Lines with "sort" in them are to be located in the listing below and copied.

- Opening Delimiter -

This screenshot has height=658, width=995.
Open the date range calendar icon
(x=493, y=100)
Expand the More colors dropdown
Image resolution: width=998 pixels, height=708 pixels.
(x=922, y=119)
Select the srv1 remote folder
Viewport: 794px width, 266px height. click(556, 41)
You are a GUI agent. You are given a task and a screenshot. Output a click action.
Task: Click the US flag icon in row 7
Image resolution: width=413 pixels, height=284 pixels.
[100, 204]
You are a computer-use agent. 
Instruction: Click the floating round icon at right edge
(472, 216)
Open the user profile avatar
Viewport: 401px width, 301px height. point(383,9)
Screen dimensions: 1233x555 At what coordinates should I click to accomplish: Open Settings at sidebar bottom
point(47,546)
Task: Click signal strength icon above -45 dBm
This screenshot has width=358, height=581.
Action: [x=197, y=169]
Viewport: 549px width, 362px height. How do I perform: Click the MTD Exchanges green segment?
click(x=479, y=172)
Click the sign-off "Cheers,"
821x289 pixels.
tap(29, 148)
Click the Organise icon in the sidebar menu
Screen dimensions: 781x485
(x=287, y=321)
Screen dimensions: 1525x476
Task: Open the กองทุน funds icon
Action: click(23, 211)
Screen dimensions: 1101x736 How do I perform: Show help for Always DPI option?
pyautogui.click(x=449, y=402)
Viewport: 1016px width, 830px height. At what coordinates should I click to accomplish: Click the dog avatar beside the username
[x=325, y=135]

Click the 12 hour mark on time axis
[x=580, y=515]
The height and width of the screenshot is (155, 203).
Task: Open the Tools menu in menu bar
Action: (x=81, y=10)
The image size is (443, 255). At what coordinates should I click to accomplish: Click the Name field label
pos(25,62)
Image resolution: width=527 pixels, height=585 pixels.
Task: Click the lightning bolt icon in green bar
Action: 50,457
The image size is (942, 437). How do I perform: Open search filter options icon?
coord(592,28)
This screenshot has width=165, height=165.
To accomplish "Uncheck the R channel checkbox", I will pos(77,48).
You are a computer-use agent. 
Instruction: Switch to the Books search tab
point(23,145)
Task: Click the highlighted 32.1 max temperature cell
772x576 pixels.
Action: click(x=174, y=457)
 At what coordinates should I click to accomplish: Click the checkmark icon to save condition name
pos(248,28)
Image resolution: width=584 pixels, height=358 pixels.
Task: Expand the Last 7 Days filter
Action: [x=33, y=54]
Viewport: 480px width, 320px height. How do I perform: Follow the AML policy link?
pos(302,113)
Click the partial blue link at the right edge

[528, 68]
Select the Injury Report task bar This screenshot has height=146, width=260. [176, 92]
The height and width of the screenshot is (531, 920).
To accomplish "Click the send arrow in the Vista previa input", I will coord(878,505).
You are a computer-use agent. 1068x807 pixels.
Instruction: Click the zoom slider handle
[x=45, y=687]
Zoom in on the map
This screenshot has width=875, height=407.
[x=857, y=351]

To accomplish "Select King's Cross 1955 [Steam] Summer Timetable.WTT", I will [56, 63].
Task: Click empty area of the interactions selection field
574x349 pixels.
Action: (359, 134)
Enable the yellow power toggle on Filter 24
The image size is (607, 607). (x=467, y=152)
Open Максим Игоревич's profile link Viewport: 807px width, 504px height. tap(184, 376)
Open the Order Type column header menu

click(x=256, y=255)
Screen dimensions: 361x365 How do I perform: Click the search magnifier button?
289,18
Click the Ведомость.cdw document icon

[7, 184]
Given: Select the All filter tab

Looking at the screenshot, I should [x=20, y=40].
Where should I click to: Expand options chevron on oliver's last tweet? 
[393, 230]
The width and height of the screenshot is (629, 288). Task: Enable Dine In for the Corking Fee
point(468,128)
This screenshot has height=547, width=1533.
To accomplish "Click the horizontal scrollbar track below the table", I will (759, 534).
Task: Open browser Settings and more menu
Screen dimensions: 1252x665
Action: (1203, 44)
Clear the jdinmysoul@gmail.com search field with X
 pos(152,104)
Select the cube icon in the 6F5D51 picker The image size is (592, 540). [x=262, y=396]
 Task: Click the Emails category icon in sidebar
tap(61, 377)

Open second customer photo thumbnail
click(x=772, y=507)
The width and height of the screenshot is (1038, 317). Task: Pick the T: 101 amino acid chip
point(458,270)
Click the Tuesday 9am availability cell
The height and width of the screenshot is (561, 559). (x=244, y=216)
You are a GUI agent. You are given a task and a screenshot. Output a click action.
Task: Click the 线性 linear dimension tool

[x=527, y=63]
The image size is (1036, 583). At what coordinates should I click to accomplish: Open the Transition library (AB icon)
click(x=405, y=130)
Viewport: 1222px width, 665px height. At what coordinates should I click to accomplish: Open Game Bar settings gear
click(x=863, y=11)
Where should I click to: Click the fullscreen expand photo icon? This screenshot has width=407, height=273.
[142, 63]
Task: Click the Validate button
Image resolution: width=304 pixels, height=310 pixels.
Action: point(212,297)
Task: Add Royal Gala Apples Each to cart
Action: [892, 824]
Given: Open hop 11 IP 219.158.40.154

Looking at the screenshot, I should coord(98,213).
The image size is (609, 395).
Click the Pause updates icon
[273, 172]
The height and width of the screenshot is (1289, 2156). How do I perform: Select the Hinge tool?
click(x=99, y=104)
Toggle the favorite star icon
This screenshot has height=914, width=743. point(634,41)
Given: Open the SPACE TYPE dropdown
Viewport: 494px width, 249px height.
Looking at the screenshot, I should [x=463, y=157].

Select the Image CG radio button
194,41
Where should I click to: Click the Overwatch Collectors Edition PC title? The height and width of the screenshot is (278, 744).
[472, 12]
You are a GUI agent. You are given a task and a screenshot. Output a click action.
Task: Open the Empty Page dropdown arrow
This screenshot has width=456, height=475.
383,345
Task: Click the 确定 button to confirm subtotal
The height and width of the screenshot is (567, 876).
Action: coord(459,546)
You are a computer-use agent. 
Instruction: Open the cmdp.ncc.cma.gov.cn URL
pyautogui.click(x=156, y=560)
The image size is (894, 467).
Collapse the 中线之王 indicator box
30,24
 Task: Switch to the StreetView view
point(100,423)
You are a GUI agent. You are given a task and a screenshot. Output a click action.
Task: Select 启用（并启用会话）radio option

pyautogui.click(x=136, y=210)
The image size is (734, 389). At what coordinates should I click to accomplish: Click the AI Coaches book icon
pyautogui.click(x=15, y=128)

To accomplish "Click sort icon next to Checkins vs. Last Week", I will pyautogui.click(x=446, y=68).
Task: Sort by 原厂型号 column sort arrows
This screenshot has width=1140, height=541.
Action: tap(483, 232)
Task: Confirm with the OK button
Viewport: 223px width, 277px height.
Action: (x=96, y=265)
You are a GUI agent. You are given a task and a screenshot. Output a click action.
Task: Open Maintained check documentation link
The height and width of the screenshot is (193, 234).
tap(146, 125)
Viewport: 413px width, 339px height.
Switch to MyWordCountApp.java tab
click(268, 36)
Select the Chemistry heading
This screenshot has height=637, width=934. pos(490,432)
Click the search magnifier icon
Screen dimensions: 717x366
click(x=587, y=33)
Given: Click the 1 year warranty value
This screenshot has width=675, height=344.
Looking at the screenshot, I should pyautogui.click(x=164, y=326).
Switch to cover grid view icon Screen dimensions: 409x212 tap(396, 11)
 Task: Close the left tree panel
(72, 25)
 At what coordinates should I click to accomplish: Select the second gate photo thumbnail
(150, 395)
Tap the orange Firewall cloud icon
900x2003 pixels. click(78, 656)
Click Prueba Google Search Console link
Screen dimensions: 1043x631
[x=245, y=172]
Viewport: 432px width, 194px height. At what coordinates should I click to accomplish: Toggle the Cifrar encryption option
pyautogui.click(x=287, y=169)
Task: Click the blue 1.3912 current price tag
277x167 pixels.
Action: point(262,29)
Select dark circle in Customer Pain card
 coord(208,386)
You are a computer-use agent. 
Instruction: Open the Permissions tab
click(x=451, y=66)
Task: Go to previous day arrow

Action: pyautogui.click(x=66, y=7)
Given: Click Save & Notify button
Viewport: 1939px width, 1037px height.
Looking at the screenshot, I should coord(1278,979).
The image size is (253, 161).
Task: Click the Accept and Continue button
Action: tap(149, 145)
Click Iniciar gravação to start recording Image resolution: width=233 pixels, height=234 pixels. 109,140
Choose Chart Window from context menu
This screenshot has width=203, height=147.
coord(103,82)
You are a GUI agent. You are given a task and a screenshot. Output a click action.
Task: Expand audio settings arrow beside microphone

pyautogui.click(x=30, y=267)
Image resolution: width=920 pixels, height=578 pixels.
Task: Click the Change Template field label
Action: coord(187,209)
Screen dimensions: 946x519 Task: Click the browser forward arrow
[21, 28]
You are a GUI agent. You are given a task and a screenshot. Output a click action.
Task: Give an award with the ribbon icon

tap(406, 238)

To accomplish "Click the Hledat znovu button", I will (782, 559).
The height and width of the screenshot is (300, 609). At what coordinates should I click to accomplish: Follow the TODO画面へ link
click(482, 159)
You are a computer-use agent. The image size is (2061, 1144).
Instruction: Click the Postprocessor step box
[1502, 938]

- Closing Delimiter -

Exercise result >>
To accomplish "Click sort icon next to Checkins vs. Last Week", I will pyautogui.click(x=446, y=68).
Task: Sort by 原厂型号 column sort arrows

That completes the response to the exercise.